Accueil | D'un Pape à l'autre | Retour au Vatican | Collages de Gloria | The hidden agenda | Lumen Fidei | Lampedusa | Benoît et les jeunes

Interprétations, malentendus récupération

A propos de la visite du Pape à Lampedusa. Que dit "La Bussola"? (10/7/2013)

     

Avant hier, ayant comme d'habitude minutieusement rapporté les propos du Pape à Lampedusa , et mettant l'accent (il en faisait son titre), sur la tentation de l'homme de se prendre pour Dieu, Massimo Introvigne écrivait sur La Bussola:

Le Pape a peut-être déçu ceux qui attendaient une analyse politique ou un appel à modifier les lois sur l'immigration, du type de ceux que de temps à autre, on entend de quelque évêque. François, comme il le fait souvent, a décidé de voler plus haut, proposant une profonde méditation sur le péché et sur le refus de Dieu, qui conduisent à l'indifférence vers les besoins réels des personnes. Le Pontife n'a fait qu'une seule allusion à "ceux qui, avec leurs décisions au niveau mondial ont créé des situations qui conduisent à ces drames". Et la première dénonciation a été contre "les trafiquants, ceux qui exploitent la pauvreté des autres, ces personnes pour lesquelles la pauvreté des autres est une source de gain" (1)

Et Massimo Introvigne concluait en ces termes:

«Non, à Lampedusa, François n'a pas porté un message politique. Mais un cri, qui vise à nous réveiller de ce qu'il a appelé "l'anesthésie du coeur"»

Il faut sauver le soldat François

C'est sans doute en partie vrai. Mais le geste était si spectaculaire que son interprétation ne peut se limiter à cela, et ce que les médias laïcistes ont retenu n'est pas sans pertinence.
Et l'embarras est palpable, sur un site aussi fiable que la Bussola, aussi loyal depuis toujours envers le Pape (quel qu'il soit) et aussi clairvoyant depuis ses débuts sur les risques d'une immigration incontrôlée.

Hier, déjà, le directeur, Riccardo Cascioli essayait à son tour de "redresser" la perception, selon lui erronée que l'on a pu avoir du geste de François (Si simple, mais si difficile à comprendre).
Il enfonce le clou aujourd'hui, exaspéré par la course à la récupération en termes de politique italienne (mais pas seulement, hélas: Lampedusa est une passoire vers toute l'Union Européenne!).
Son analyse est celle qu'il a toujours faite, et que je partage - sauf que le Pape a bel et bien dit que ces pauvres gens venaient chercher accueil et solidarité, qu'ils ne l'ont pas trouvé, et même parfois la mort à la place, et que nous étions tous responsables: ce concept de culpabilité collective peut mettre très mal à l'aise.

Mais sa conclusion me laisse - pour une fois! - vraiment dubitative. Il cède à son tour à la facilité de pointer du doigt la "communication" du Vatican.

> [LISTE DES CONSIGNES]:
(a) Dites si chacune de ces affirmations est conforme au texte proposé, en répondant par oui ou non et en citant les mots exacts qui tranchent : (i) selon Massimo Introvigne, le Pape a fait plusieurs allusions aux décideurs mondiaux ; (ii) le directeur de La Bussola s'appelle Riccardo Cascioli ; (iii) Lampedusa est présentée comme une passoire vers toute l'Union européenne.
(b) Recopiez le passage du texte proposé qui commence par « C'est sans doute » et se poursuit jusqu'à « d'une immigration incontrôlée. ».

> [DONNÉES FOURNIES]:
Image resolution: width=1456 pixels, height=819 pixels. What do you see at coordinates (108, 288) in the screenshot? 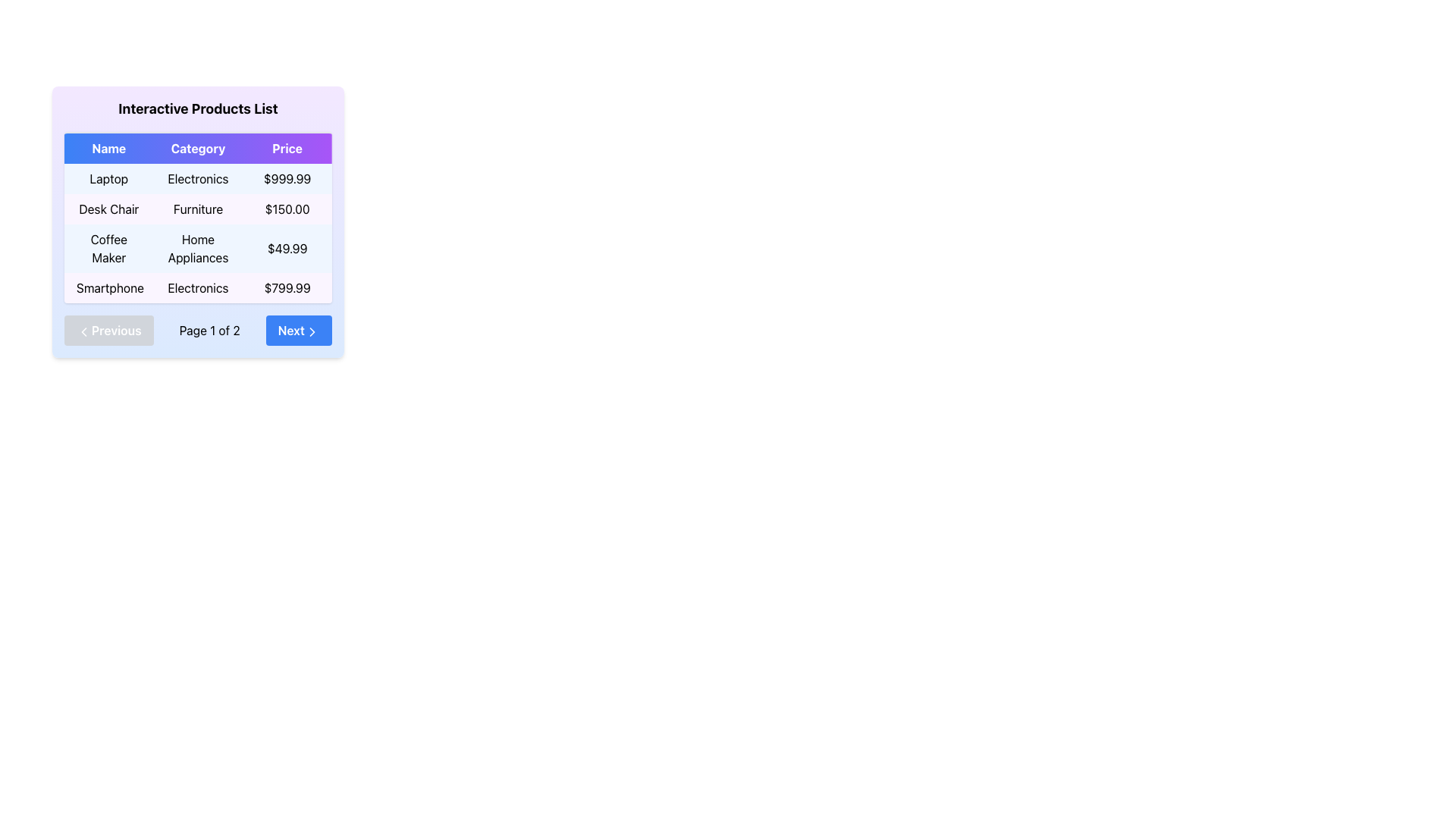
I see `the text label displaying the product name 'Smartphone' located in the first column of the fourth row in the product table` at bounding box center [108, 288].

> [SOLUTIONS PROPOSÉES]:
(a)
(i) Non : « Le Pontife n'a fait qu'une seule allusion »
(ii) Oui : « le directeur, Riccardo Cascioli »
(iii) Oui : « Lampedusa est une passoire vers toute l'Union Européenne »

(b)
C'est sans doute en partie vrai. Mais le geste était si spectaculaire que son interprétation ne peut se limiter à cela, et ce que les médias laïcistes ont retenu n'est pas sans pertinence.
Et l'embarras est palpable, sur un site aussi fiable que la Bussola, aussi loyal depuis toujours envers le Pape (quel qu'il soit) et aussi clairvoyant depuis ses débuts sur les risques d'une immigration incontrôlée.